Short problem:
Update the listing below by replacing every "GUI agent" with "interface agent", leaving everything else unchanged.

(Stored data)
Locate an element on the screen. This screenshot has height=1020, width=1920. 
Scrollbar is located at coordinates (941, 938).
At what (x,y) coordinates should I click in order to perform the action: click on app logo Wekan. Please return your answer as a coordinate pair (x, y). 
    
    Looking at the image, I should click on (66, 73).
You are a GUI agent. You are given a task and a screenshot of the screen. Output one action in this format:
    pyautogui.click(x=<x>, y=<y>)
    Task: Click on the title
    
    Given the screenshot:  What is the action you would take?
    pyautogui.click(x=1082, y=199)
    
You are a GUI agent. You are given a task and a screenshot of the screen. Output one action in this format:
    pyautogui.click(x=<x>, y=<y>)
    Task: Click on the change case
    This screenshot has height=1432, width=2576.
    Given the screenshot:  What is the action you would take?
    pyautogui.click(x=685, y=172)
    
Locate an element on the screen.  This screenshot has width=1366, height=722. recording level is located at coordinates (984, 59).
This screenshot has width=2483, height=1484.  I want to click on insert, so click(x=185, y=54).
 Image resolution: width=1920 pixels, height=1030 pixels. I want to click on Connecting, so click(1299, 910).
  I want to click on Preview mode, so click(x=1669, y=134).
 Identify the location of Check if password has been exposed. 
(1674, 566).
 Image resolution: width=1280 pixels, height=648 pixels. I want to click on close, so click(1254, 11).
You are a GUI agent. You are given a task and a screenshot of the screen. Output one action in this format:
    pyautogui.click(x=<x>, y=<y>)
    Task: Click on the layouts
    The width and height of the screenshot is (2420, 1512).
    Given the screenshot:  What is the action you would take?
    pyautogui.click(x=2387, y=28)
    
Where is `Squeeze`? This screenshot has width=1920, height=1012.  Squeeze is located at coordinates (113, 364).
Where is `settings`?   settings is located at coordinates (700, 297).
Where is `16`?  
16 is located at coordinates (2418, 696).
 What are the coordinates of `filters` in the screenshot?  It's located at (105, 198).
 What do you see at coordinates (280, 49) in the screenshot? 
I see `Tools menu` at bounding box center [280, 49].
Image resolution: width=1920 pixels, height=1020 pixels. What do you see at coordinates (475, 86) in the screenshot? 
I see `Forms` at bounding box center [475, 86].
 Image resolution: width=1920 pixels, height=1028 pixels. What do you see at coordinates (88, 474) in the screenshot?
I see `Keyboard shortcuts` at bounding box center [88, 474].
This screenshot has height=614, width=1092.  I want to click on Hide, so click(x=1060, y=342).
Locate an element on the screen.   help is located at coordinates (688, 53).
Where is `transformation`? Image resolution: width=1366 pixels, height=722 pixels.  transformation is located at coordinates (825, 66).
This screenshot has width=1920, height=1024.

Response to this task:
Locate an element on the screen. This screenshot has height=1020, width=1920. 
Scrollbar is located at coordinates (941, 938).
At what (x,y) coordinates should I click in order to perform the action: click on app logo Wekan. Please return your answer as a coordinate pair (x, y). 
    
    Looking at the image, I should click on (66, 73).
You are a interface agent. You are given a task and a screenshot of the screen. Output one action in this format:
    pyautogui.click(x=<x>, y=<y>)
    Task: Click on the title
    
    Given the screenshot:  What is the action you would take?
    pyautogui.click(x=1082, y=199)
    
You are a interface agent. You are given a task and a screenshot of the screen. Output one action in this format:
    pyautogui.click(x=<x>, y=<y>)
    Task: Click on the change case
    This screenshot has height=1432, width=2576.
    Given the screenshot:  What is the action you would take?
    pyautogui.click(x=685, y=172)
    
Locate an element on the screen.  This screenshot has width=1366, height=722. recording level is located at coordinates (984, 59).
This screenshot has width=2483, height=1484.  I want to click on insert, so click(x=185, y=54).
 Image resolution: width=1920 pixels, height=1030 pixels. I want to click on Connecting, so click(1299, 910).
  I want to click on Preview mode, so click(x=1669, y=134).
 Identify the location of Check if password has been exposed. 
(1674, 566).
 Image resolution: width=1280 pixels, height=648 pixels. I want to click on close, so click(1254, 11).
You are a interface agent. You are given a task and a screenshot of the screen. Output one action in this format:
    pyautogui.click(x=<x>, y=<y>)
    Task: Click on the layouts
    The width and height of the screenshot is (2420, 1512).
    Given the screenshot:  What is the action you would take?
    pyautogui.click(x=2387, y=28)
    
Where is `Squeeze`? This screenshot has width=1920, height=1012.  Squeeze is located at coordinates (113, 364).
Where is `settings`?   settings is located at coordinates (700, 297).
Where is `16`?  
16 is located at coordinates (2418, 696).
 What are the coordinates of `filters` in the screenshot?  It's located at (105, 198).
 What do you see at coordinates (280, 49) in the screenshot? 
I see `Tools menu` at bounding box center [280, 49].
Image resolution: width=1920 pixels, height=1020 pixels. What do you see at coordinates (475, 86) in the screenshot? 
I see `Forms` at bounding box center [475, 86].
 Image resolution: width=1920 pixels, height=1028 pixels. What do you see at coordinates (88, 474) in the screenshot?
I see `Keyboard shortcuts` at bounding box center [88, 474].
This screenshot has height=614, width=1092.  I want to click on Hide, so click(x=1060, y=342).
Locate an element on the screen.   help is located at coordinates (688, 53).
Where is `transformation`? Image resolution: width=1366 pixels, height=722 pixels.  transformation is located at coordinates (825, 66).
This screenshot has width=1920, height=1024.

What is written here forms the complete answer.